▸ **Assignment**: Where a line of the data below has the string "computer", copy that line.

Pixel coordinate grounding data
============
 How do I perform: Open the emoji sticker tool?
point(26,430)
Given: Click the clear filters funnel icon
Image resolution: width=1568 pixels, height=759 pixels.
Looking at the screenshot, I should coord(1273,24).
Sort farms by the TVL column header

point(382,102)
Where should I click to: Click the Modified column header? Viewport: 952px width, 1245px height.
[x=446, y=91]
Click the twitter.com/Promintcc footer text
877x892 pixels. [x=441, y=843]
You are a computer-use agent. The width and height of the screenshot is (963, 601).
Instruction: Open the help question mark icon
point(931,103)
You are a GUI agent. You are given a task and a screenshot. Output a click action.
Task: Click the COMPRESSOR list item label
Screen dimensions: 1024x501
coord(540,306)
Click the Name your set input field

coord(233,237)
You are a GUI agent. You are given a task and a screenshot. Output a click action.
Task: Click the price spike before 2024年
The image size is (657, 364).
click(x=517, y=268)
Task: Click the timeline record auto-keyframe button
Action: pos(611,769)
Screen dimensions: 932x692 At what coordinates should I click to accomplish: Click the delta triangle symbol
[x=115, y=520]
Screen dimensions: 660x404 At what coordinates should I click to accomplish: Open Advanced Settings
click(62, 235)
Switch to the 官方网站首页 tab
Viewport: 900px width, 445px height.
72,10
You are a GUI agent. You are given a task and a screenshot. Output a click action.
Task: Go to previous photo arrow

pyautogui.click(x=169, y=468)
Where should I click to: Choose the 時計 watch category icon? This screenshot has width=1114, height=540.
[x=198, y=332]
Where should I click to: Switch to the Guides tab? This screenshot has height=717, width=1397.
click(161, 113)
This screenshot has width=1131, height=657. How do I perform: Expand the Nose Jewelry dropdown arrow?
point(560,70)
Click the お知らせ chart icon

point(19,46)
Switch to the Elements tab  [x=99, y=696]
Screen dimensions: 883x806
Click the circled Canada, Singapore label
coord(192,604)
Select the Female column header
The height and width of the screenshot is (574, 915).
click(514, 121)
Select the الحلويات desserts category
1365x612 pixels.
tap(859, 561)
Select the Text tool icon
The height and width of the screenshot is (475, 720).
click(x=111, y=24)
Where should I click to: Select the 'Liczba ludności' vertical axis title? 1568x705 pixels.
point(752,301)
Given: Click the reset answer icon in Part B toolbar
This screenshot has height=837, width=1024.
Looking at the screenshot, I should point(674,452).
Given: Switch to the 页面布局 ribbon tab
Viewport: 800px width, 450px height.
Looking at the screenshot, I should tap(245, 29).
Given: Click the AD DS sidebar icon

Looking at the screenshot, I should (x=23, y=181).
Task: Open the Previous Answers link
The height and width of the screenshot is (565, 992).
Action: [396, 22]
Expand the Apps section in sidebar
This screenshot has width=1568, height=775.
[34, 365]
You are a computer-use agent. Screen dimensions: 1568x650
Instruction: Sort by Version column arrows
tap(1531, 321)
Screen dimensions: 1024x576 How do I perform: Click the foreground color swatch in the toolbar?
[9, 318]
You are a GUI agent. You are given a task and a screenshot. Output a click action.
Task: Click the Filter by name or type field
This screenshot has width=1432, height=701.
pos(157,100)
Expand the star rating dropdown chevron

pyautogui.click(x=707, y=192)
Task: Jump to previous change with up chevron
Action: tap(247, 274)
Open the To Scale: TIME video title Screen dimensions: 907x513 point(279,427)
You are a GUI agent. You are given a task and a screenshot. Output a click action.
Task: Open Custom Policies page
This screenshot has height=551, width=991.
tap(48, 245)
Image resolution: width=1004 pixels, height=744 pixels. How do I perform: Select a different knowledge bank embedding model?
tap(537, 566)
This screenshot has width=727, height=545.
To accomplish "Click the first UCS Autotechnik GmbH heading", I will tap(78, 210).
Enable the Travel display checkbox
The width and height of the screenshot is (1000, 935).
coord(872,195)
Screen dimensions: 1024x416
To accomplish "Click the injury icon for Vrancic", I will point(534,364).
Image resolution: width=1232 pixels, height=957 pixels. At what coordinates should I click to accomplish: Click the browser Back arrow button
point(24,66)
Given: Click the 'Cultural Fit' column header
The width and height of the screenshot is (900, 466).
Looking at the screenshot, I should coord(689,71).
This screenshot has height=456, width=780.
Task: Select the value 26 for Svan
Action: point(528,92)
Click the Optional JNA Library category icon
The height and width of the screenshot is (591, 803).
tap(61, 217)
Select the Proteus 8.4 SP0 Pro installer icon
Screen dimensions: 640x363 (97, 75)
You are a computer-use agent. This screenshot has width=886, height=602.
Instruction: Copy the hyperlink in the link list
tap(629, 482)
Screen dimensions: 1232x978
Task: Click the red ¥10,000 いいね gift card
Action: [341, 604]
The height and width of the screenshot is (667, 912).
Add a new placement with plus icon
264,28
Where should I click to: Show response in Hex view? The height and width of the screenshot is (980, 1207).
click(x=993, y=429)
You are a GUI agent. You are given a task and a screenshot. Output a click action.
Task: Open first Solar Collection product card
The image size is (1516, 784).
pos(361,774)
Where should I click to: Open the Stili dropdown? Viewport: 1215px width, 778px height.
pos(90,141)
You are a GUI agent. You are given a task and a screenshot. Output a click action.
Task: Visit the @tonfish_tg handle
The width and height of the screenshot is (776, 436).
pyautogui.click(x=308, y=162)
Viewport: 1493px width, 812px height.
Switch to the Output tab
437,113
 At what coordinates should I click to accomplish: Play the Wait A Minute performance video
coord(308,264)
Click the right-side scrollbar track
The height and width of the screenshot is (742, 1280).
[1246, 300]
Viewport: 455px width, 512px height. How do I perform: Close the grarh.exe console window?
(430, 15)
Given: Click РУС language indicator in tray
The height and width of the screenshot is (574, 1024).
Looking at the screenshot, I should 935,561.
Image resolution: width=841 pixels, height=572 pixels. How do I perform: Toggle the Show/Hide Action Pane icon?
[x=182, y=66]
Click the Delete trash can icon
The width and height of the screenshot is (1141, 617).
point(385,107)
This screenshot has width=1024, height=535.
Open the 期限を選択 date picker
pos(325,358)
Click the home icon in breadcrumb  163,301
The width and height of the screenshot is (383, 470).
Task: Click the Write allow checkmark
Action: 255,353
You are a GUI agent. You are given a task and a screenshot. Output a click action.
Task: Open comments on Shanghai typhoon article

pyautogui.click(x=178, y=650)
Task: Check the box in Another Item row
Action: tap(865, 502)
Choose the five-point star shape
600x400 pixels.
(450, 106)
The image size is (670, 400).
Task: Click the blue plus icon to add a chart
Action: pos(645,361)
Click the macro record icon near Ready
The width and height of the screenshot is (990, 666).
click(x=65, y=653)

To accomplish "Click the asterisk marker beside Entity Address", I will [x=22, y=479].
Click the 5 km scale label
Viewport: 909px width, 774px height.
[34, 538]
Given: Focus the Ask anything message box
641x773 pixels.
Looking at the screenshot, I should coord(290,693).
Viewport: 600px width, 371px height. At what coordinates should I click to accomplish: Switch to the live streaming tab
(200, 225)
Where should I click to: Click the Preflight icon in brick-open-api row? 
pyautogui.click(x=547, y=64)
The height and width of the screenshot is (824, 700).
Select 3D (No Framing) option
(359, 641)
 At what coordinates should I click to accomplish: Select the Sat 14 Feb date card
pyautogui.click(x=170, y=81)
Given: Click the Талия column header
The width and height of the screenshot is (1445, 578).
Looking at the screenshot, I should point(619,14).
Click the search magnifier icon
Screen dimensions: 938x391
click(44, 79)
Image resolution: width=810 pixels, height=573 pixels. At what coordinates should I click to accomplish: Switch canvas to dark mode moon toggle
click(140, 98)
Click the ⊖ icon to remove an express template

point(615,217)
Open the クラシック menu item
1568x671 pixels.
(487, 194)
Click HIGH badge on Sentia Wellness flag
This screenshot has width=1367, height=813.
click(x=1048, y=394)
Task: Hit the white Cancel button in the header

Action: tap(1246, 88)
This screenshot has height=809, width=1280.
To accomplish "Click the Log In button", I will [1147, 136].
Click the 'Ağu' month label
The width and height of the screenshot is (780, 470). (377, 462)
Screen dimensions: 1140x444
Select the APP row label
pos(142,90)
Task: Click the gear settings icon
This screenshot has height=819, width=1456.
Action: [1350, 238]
============
▸ **Written response**:
You are a computer-use agent. The width and height of the screenshot is (963, 601).
You are a computer-use agent. Screen dimensions: 1568x650
You are a computer-use agent. This screenshot has width=886, height=602.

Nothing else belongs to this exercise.